1. The problem statement, all variables and given/known data
Given is the vector field, $\overline{A}$ = (x2-y2, (x+y)2, (x-y)2). The surface: $\overline{B}$ = (u+v, u-v, uv). The restrictions are the following: -1≤ u, v≤ 1, and the z-component of the normal has to be positive.
Calculate I, I = ∫∫$\overline{A}$$\cdot$$\overline{n}$dS

2. Relevant equations

3. The attempt at a solution
What I did was I first tried calculating the normal by using the cross product between the two vectors tangent to the surface. This however got me a normal vector with a z component equal to zero. Then I tried expressing u and v in terms of x and y, plugging that into the parameter for z, z = uv, got me z as a function of x and y. I then defined a potential, Φ = z - f(x,y), where z = f(x,y). Calculating n=∇Φ got me a normal vector with non-zero z-component. Easy.

Next I calculated the dot product between the vector field, A, and the normal, n, in terms of u and v. This is where I got stuck. I'm not sure how to calculate the integral given the boundaries above.

-1≤ u, v≤ 1 is the same as -1≤ u< ∞, -∞< v ≤ 1. I tried integrating with respect to one of the variables but what happens with the infinites when evaluating the result?

Maybe I missed something, my calculus skills are a little bit rusty at the moment.

Oh, I was wondering, how come the normal vectors calculated from the cross product and gradient are different? aren't they supposed to be the same?

2. Mar 27, 2013

### LCKurtz

Show us your steps. I don't get zero in the 3rd component.

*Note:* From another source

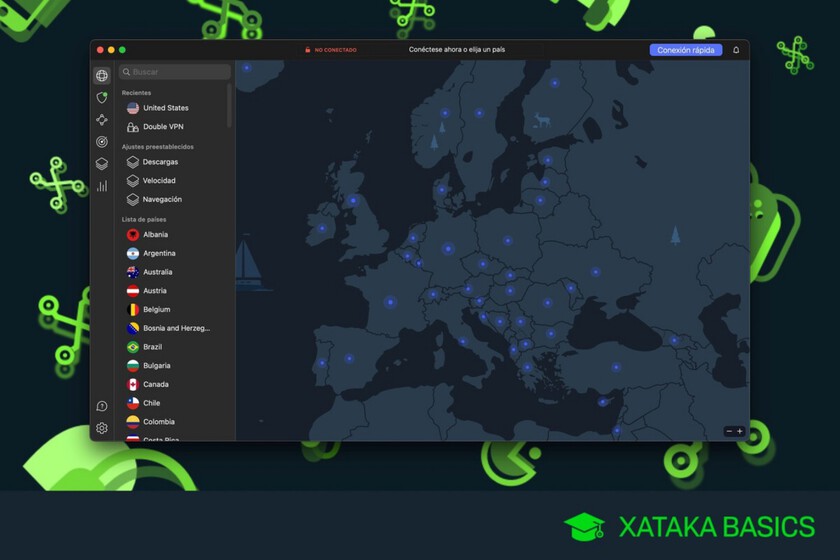Select Canada in the country list
The height and width of the screenshot is (560, 840).
click(155, 385)
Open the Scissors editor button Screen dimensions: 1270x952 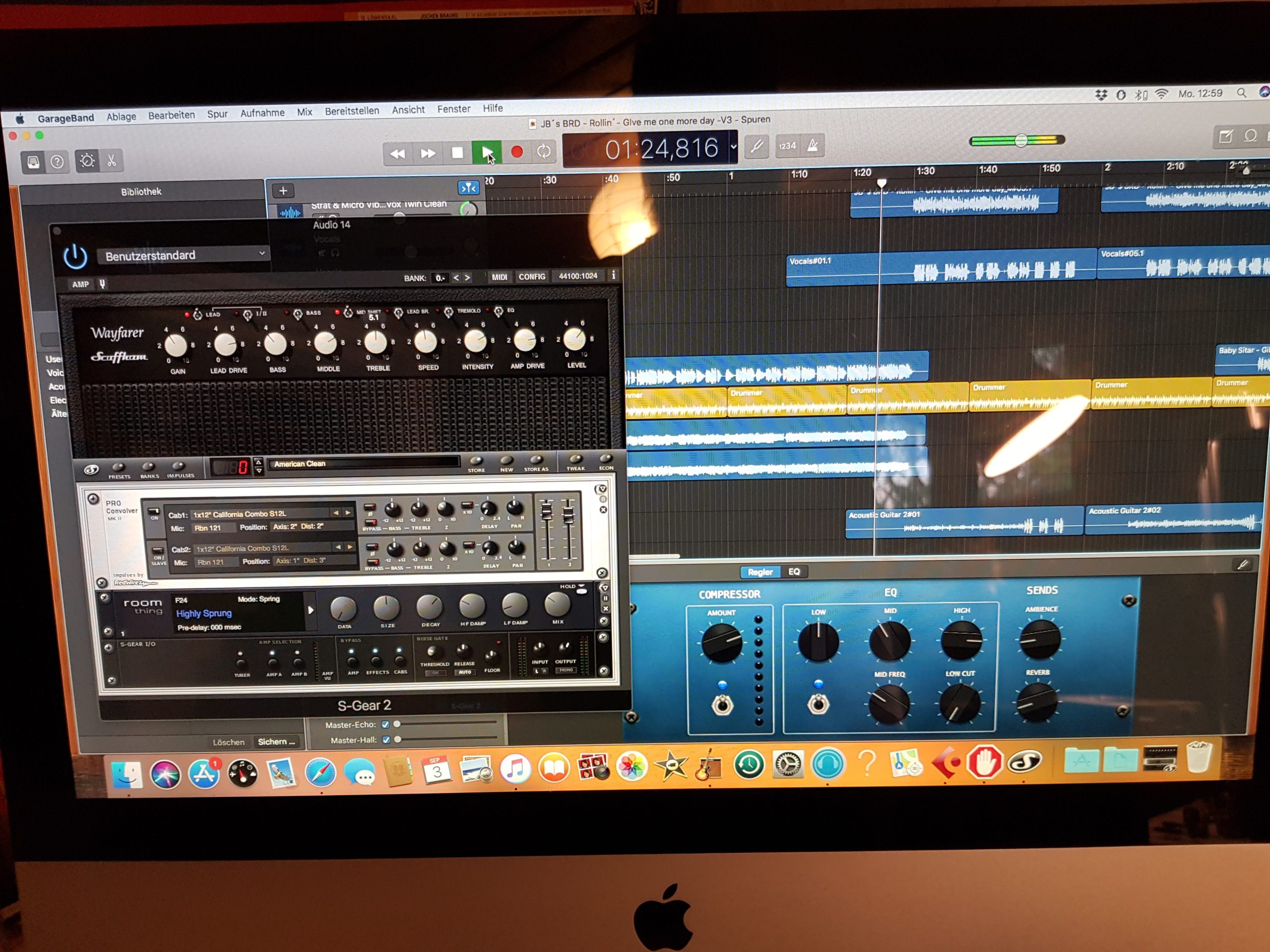tap(112, 161)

You want to leave it all in terms of u and v. And use the formula$$\iint_S \vec F\cdot \hat n dS = \pm\iint_{(u,v)}\vec F(u,v)\cdot \vec R_u\times \vec R_v\, dudv$$using the appropriate sign to agree with your orientation (plus if $\vec R_u\times \vec R_v$ is in the right direction).

3. Mar 29, 2013

### Log

I calculated the normal again and got it to be:
n = (-(u + v), u - v, 2).
This has a z-component > 0.

Then I expressed A in terms of u and v:
A = (uv, u2, v2).

The dot product of A and n is:
4(2v2 + u3 - 2u2v - uv2)

I can't see how the integral of this is going to be finite, given the boundaries.

4. Mar 29, 2013

### vela

Staff Emeritus
I think the problem intends for you to take $-1 \le u \le 1$ and $-1 \le v \le 1$.

5. Mar 29, 2013

### Log

Ahhh, you're right!

I thought the comma was there to separate.

Thanks!